If you’re like most of us, you don’t have time to digest the almost 200 pages of Pope Francis’ new encyclical Laudato Si’ right away, certainly not this morning.
Here are three sources that I found helpful.
First, start with John Allen’s latest column, “If ‘Laudato Si’ is an earthquake, it had plenty of early tremors.” He gives a good overview of instruction on the environment from Popes Paul, John Paul II, and Benedict XVI. It always help to know where we’ve come from in order to understand where we’re at.
Then, move on to Fr. Raymond De Souza’s, “Laudato Si: The Cheers and the Challenges.” He gives a good analysis of how different interest groups will respond. He points out an aspect that some will see as a challenge, others as a weakness.

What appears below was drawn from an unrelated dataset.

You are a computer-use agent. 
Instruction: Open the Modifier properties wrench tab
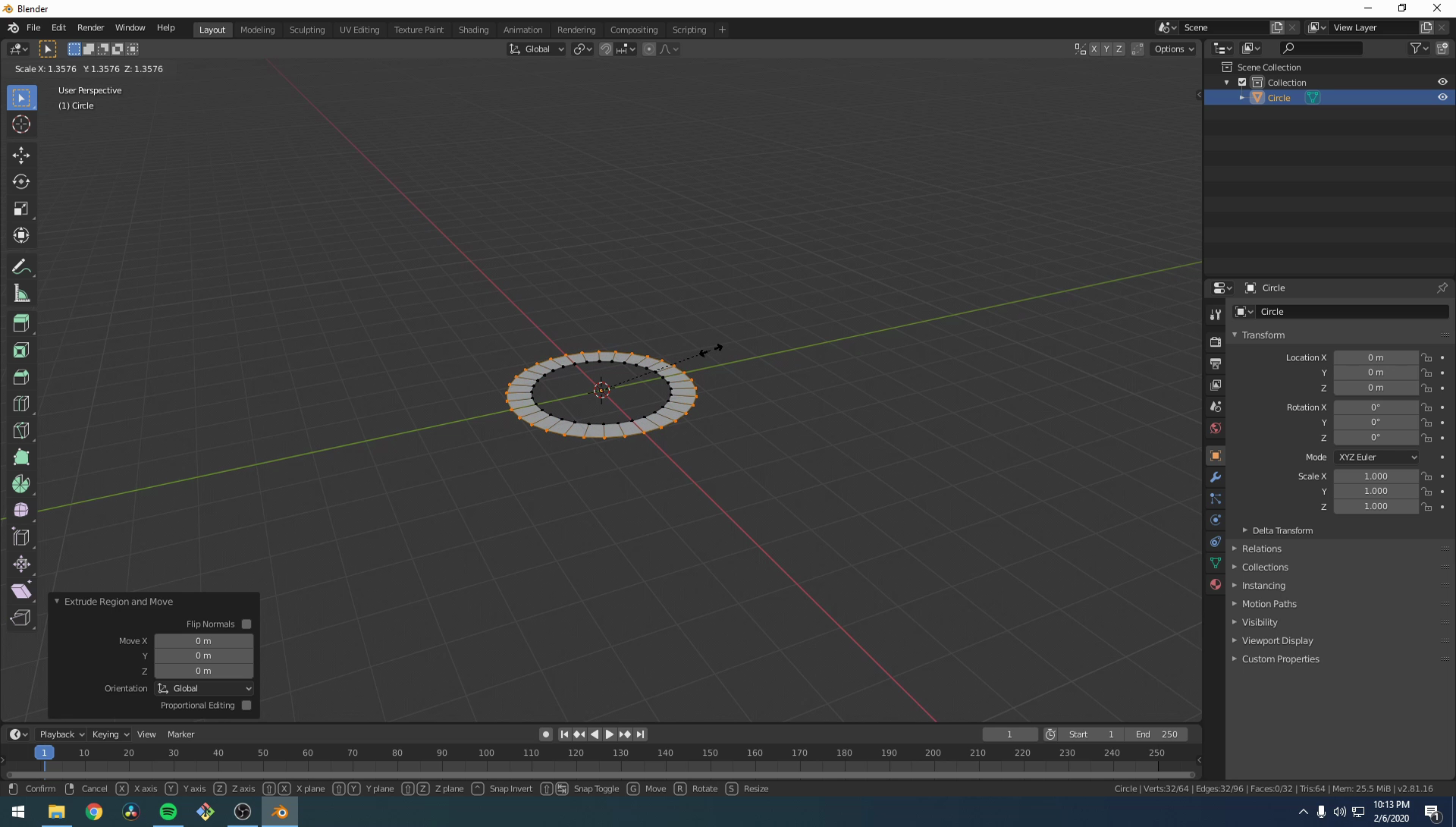click(x=1216, y=477)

Laudato Si therefore explicitly is aimed at a comprehensive global climate change treaty. That’s very significant, as its endorsement of climate policies meshes with the priorities of the global progressive elite. This means that when Pope Francis arrives in Washington, President Obama will claim that no recent U.S. administration has had policies more in line with the priorities of the Holy See. To be sure, the Holy Father notes that natural ecology cannot be separated from human ecology, and therefore authentic care for the environment is incompatible with abortion (120) or approval of homosexual unions (155).
Time will tell.
For your wrap up, check out George Weigel’s piece, “The Pope’s Encyclical, at Heart, Is About Us, Not Trees and Snail Darters.”
Technique and technology are not problems in themselves. The problem comes when they fill humanity’s intellectual horizon and moral imagination to the exclusion of all other considerations. For then everything tends to get instrumentalized, including human relationships and the human relationship to the natural world — and when everything is instrumentalized, everything is also brutalized.

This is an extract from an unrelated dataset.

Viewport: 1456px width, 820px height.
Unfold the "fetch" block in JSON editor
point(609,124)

In his challenge to all this, Francis, with John Paul II, insists that “we must safeguard the moral conditions for an authentic human ecology,” understanding that integral human development, in both the developed and developing worlds, is not measured by GDP alone, but by humanity’s growth in beatitude.

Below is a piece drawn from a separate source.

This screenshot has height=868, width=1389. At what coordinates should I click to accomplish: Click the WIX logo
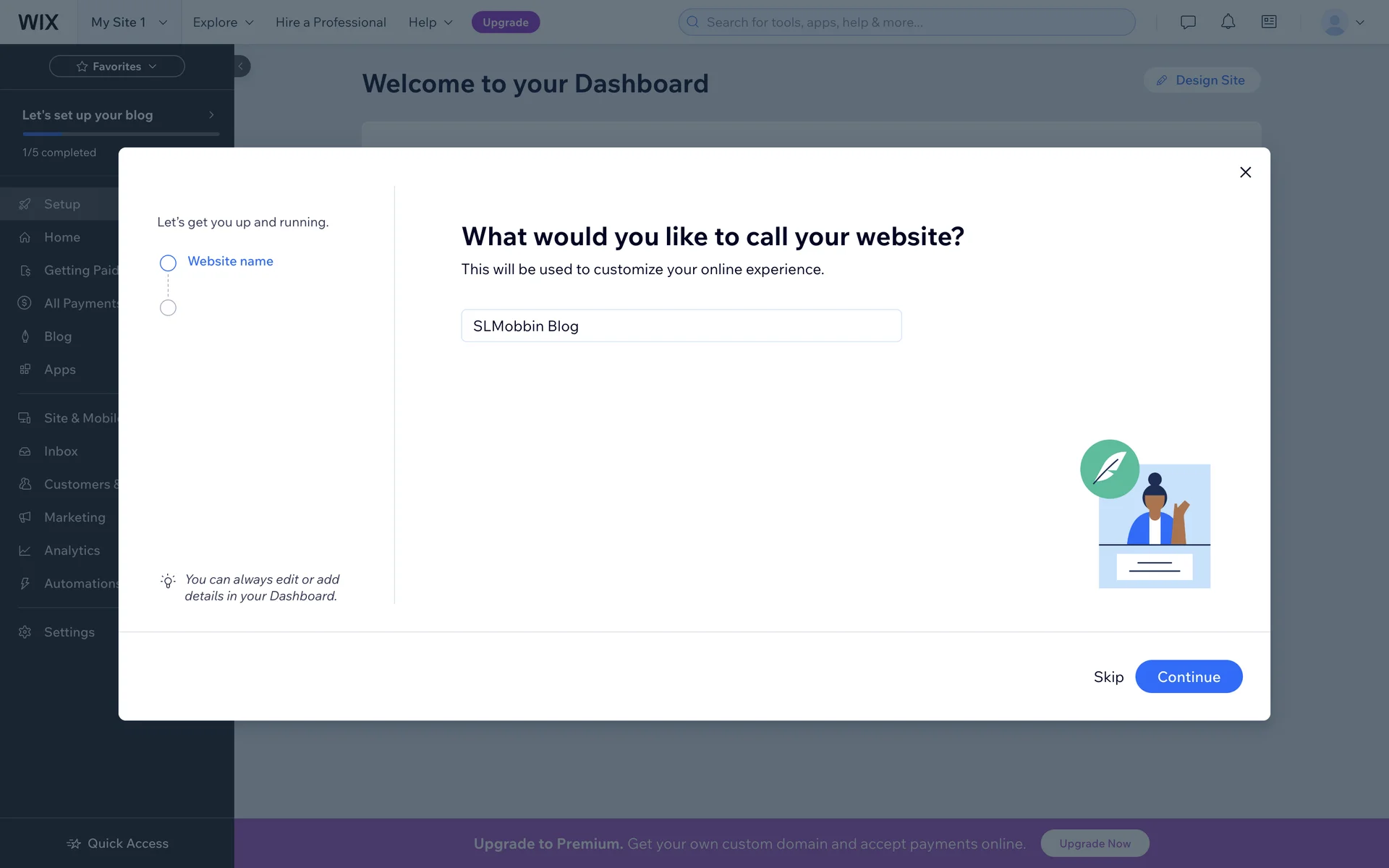38,22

As I skim the document and review these articles, I’m also preparing to teach a session on St. John Paul II’s Letter to Families for the intensive graduate course I’m leading this week. (You may still be able to sign up for the Distance Ed part of the course which starts in July.) And it’s clear that Pope Francis has not lost sight of core Christian anthropology. Surely, this encyclical will influence policy, but he hasn’t lost sight of the order of creation and the centrality of the human person, not to mention the family.